Attention has, instead, shifted to the role played by litigation in the competitiveness issue. A number of reports have taken a relatively balanced approach to the issue. Thus, the report issued by Mayor Bloomberg and Senator Schumer recognize the need for investor protection but call for a "fair and predictable legal environment" and criticize the "multi-tiered and highly complex nature of the US legal system."
So with that in mind, we come to a letter written by six law faculty (Professors Langevoort at Georgetown, Cox at Duke, Fisch at Forham, Perino at St. John's, Pritchard at Michigan, and Sale at Iowa) to Chairman Cox at the SEC asking the Commission to address the impact of securities litigation on the competitiveness of US capital markets. Four of the professors, by the way, are also together on a brief seeking reversal of the 8th Circuit's decision in Stoneridge. The letter takes a neutral position on the issue ("This letter does not endorse any particular set of changes because we do not necessarily agree among ourselves on the specifics of what should be done.") but notes three areas of concern. These include:
- "First, most private securities litigation is directed at corporations themselves as primary defendants, and those settlements are typically paid out of liability insurance, by the companies themselves or through a combination of both. To this extent, investors themselves fund the settlements, directly or indirectly, so that there is an immense amount of 'pocket shifting' that occurs. While pocket shifting is not necessarily bad (that is the nature of insurance, after all) such compensation is unnecessary for most large, well-diversified investors, and likely overcompensates them over time."
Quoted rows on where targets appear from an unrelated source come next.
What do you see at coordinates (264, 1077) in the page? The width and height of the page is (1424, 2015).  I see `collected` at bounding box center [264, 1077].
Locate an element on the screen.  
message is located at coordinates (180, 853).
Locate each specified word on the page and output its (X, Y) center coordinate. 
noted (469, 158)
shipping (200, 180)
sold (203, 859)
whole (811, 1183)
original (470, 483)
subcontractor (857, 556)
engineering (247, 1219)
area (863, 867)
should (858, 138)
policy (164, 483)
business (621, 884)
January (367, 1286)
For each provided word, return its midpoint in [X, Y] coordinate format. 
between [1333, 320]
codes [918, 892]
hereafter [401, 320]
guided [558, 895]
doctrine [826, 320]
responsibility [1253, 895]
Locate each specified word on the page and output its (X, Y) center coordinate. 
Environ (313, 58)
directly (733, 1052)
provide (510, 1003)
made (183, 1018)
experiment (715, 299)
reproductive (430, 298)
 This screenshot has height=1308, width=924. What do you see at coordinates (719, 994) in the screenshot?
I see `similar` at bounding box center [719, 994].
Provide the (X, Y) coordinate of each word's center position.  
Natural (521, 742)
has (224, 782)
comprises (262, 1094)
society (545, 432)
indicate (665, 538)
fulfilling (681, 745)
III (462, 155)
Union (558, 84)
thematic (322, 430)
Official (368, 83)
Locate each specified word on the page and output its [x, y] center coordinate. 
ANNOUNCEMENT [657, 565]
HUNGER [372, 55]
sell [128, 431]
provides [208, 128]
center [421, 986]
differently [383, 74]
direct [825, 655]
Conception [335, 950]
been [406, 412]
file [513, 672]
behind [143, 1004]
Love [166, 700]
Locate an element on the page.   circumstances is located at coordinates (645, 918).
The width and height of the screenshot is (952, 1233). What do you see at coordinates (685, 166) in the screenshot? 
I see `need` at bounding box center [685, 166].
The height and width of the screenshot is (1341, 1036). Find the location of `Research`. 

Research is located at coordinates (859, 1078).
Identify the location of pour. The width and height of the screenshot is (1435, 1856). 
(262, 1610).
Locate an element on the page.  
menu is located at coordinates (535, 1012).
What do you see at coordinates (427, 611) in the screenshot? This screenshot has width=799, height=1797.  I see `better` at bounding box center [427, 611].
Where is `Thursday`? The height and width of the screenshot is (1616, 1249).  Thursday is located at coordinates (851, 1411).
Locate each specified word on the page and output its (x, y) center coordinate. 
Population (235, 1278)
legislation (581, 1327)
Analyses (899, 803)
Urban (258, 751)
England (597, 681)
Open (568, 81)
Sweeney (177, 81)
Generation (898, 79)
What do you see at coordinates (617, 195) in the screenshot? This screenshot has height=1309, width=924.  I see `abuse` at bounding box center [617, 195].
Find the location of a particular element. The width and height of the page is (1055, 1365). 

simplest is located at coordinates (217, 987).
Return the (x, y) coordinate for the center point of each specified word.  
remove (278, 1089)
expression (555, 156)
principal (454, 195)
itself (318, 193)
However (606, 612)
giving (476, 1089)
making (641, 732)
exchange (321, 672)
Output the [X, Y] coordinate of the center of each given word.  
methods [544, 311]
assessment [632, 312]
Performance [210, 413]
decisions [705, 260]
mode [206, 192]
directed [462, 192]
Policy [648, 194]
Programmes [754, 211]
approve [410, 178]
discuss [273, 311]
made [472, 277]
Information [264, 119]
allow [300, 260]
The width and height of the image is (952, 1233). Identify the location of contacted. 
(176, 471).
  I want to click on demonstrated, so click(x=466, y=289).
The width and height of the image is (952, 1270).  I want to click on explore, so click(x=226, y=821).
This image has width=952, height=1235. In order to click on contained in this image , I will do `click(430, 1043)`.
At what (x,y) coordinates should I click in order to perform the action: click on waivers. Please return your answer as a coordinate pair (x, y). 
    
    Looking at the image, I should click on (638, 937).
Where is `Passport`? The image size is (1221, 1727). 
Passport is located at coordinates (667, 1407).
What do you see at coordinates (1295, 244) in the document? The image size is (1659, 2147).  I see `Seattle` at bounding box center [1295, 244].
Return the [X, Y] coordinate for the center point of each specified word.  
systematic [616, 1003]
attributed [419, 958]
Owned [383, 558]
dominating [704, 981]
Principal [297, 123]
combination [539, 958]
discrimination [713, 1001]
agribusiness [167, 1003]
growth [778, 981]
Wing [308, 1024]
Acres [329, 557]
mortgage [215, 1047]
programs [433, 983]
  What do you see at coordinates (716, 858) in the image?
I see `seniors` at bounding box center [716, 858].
- Second, "when the current system delivers this compensation to those who bought or sold ruing the class period, it does so at a relatively high cost in terms of plaintiffs' and defendants' attorneys fees and related expenses. There may be ways of identifying those smaller victims of securities fraud who most need and deserve compensation and assuring their protection without incurring such high costs."
- "Third, the current system does a bad job at deterrence, because -- putting aside a couple of noteworthy exceptions -- settlements almost never come out of the pockets of the managers who allegedly executed the fraud."
The letter notes that "none of the concerns raised above assumes that a high percentage of securities class actions are low-merit or 'vexatious;' they apply even if we assume that all cases are reasonably well founded." The letter and an appendix which contains a number of specific points for possible discussion are posted on the DU Corporate Governance web site. The Commission has indicated that it intends to hold a roundtable on the subject sometime next year.
We will have more comments on this later. Suffice it to say that altering the system to ensure increased liability for the responsible individuals within a public company would meet with considerable opposition.